Tras la intensa agenda del Papa León XIV en Madrid, la Reina Sofía, acompañada de sus hijas, las infantas Elena y Cristina, y algunos de sus nietos —entre ellos Victoria Federica, Pablo y Miguel Urdangarin—, mantuvo un encuentro significativo con el Pontífice horas antes del acto multitudinario en el estadio Santiago Bernabéu.
Inicialmente se había anunciado que la Reina Sofía viajaría a Tenerife para despedir al Papa antes de su regreso al Vaticano, pero finalmente será el rey Felipe VI quien presida ese momento. En esta ocasión, la comitiva real se acercó hasta la Nunciatura Apostólica, residencia temporal del Pontífice, para un breve y discreto saludo. Posteriormente, se trasladaron a la Catedral de la Almudena para participar en una oración en homenaje a la patrona de Madrid, marcando el primer acto oficial de la Reina Emérita con el actual Papa.

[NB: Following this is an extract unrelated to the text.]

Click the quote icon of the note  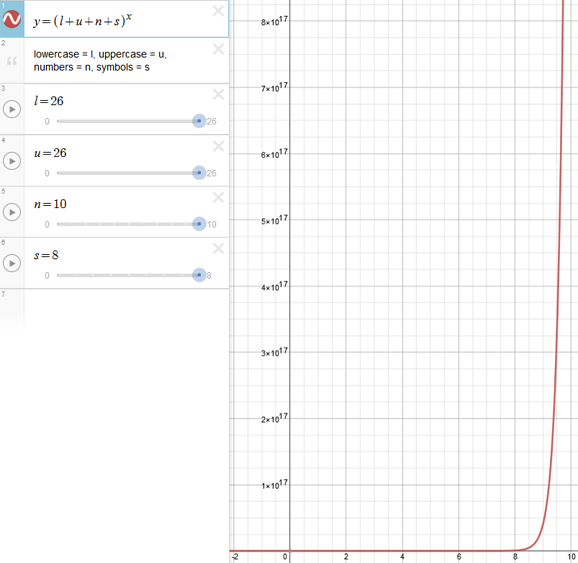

Para esta cita, doña Sofía retomó el llamado ‘privilegio del blanco’, un protocolo que permite a las reinas católicas vestir de ese color en presencia del Papa. Lució un elegante traje de dos piezas del diseñador manchego Alejandro de Miguel, compuesto por una chaqueta rematada en blonda y pantalón recto, dejando de lado los vestidos y apostando por un look sofisticado y moderno.